Problem description
From the line containing "Viewport: 303px width, 244px" down to the final line of the entries below, return each line exactly and drop the pictures.
****************
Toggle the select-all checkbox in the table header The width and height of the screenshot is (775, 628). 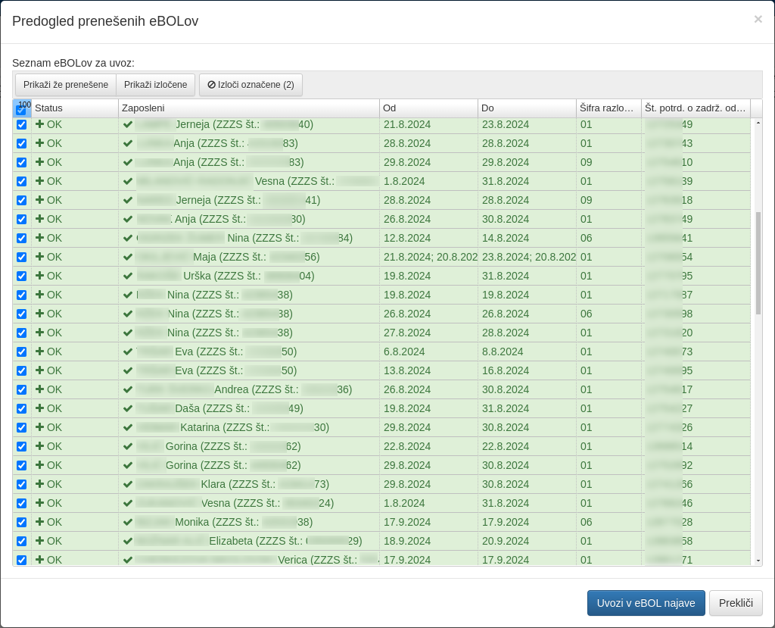coord(20,111)
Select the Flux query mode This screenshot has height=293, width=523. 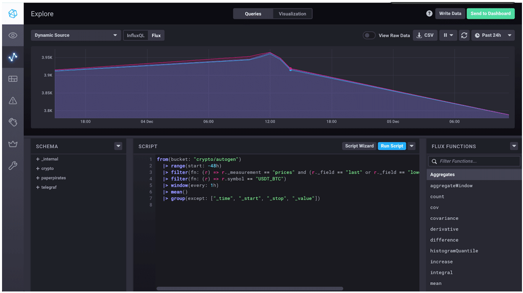click(156, 35)
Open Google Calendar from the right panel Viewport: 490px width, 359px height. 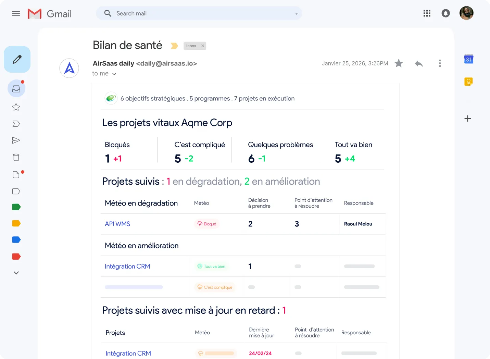point(468,59)
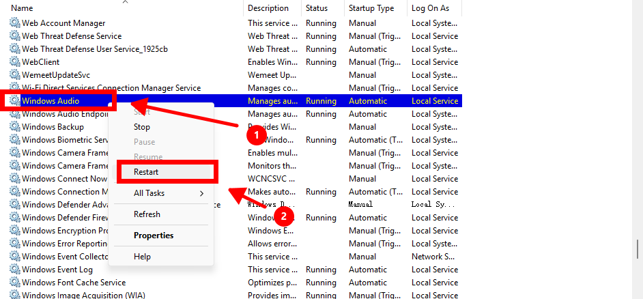Viewport: 643px width, 299px height.
Task: Click the Windows Event Log gear icon
Action: [14, 270]
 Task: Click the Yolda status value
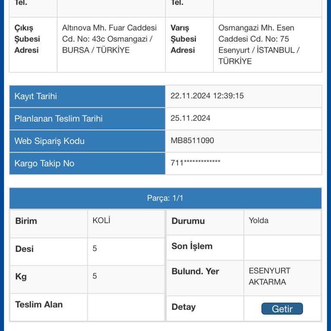(x=259, y=220)
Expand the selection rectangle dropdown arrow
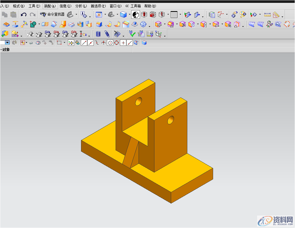The height and width of the screenshot is (228, 295). point(64,43)
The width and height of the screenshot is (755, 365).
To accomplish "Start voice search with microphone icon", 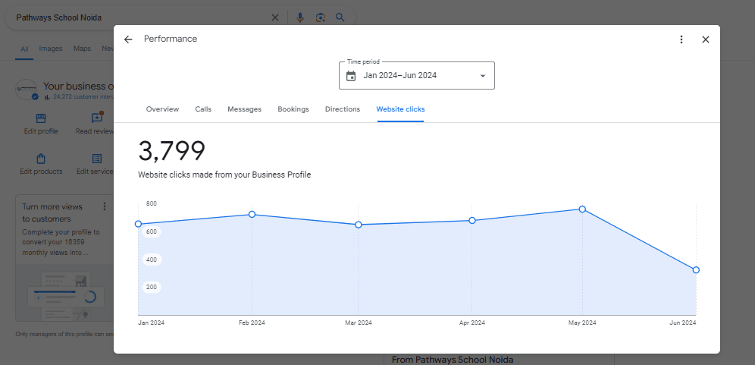I will [300, 17].
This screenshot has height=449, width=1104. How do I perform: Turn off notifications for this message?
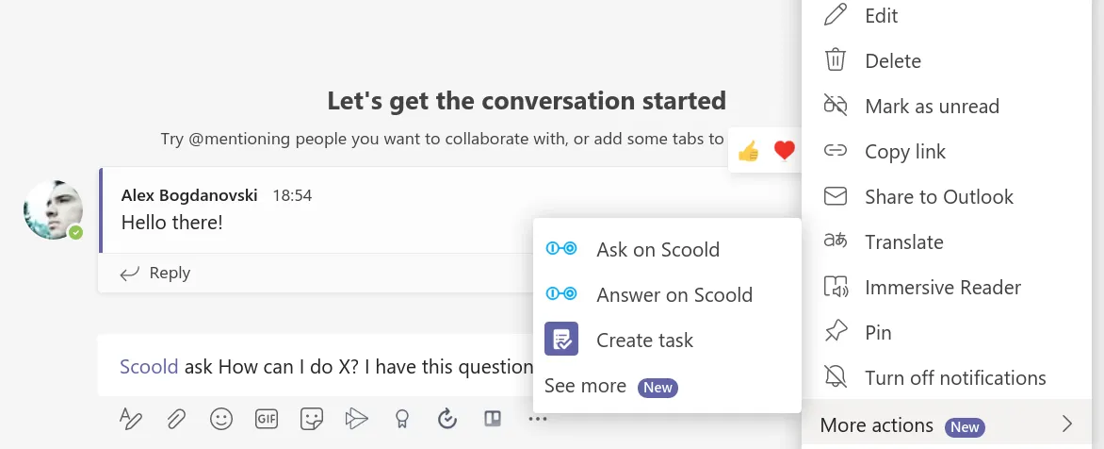954,378
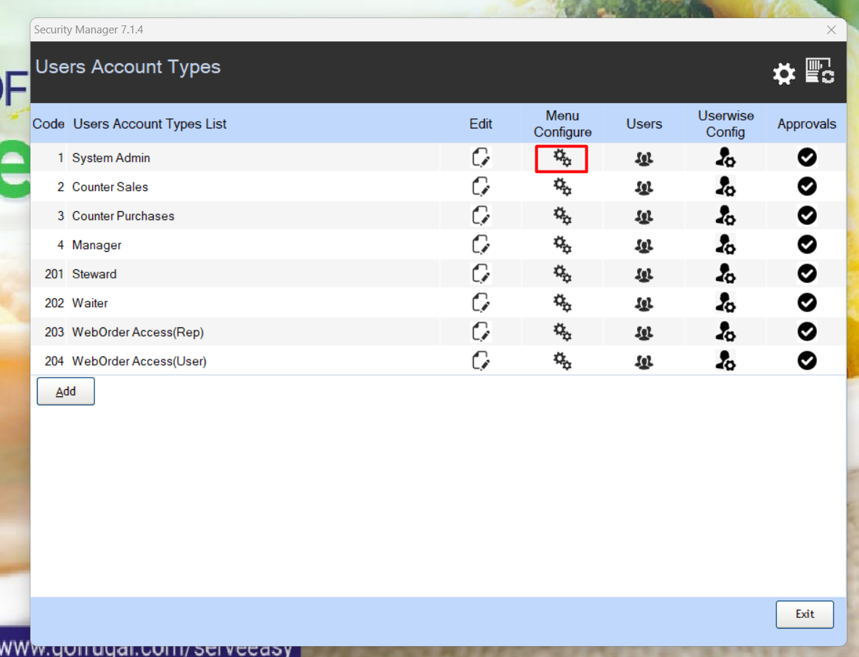Click the barcode sync icon in header
Image resolution: width=859 pixels, height=657 pixels.
coord(820,71)
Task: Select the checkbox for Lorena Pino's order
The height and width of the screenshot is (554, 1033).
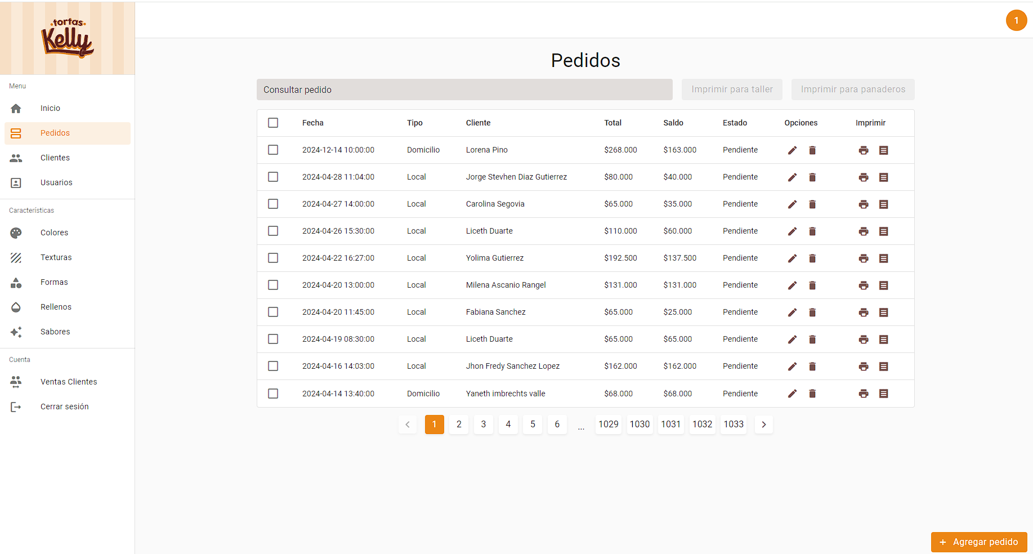Action: [x=273, y=150]
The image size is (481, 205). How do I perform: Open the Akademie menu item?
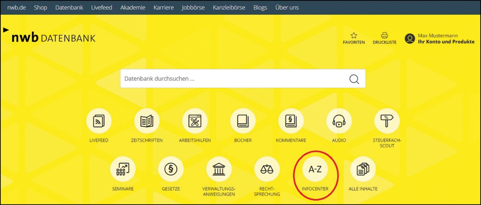pyautogui.click(x=133, y=8)

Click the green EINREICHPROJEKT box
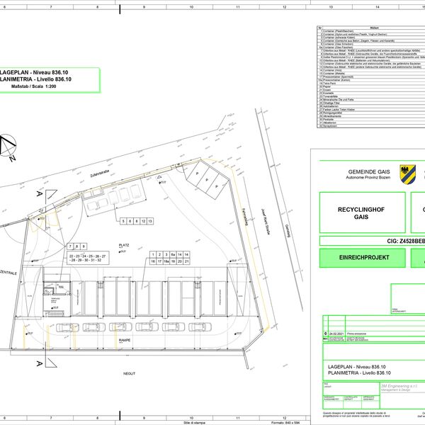(363, 258)
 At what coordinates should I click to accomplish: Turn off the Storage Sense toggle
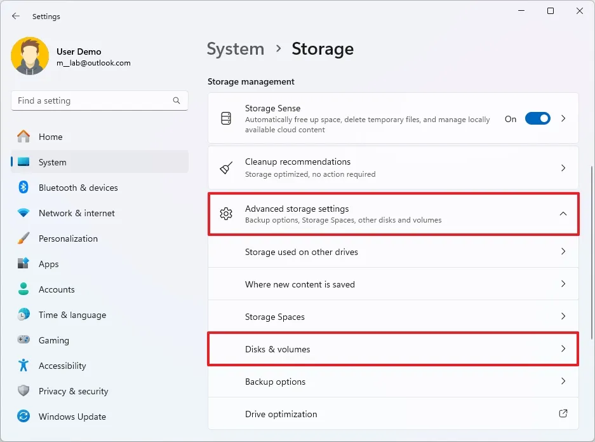click(537, 119)
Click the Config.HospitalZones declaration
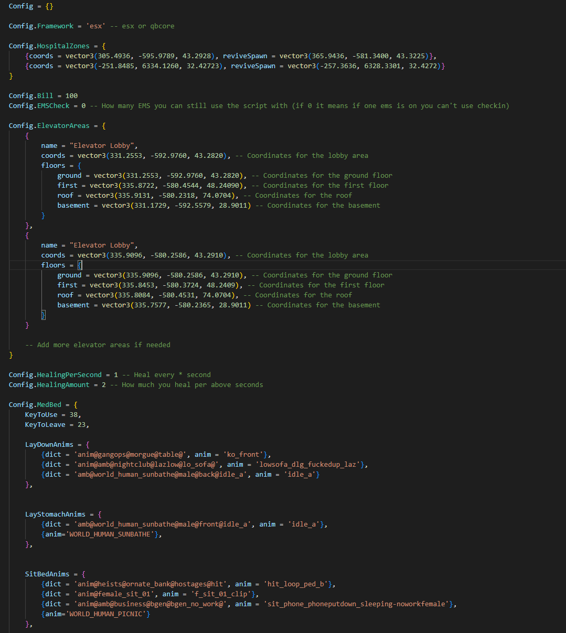 click(x=45, y=46)
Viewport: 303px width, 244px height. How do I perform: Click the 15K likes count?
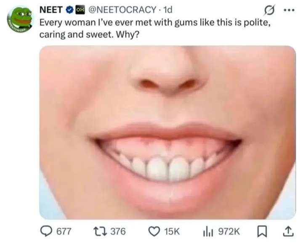[x=172, y=231]
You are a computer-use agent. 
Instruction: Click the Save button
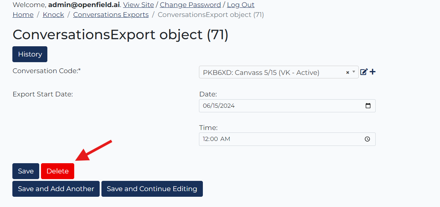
****************
The answer
Viewport: 303px width, 244px height. How do I perform: Click the 15K likes count?
[x=172, y=231]
You are a computer-use agent. 
Instruction: Click the Save button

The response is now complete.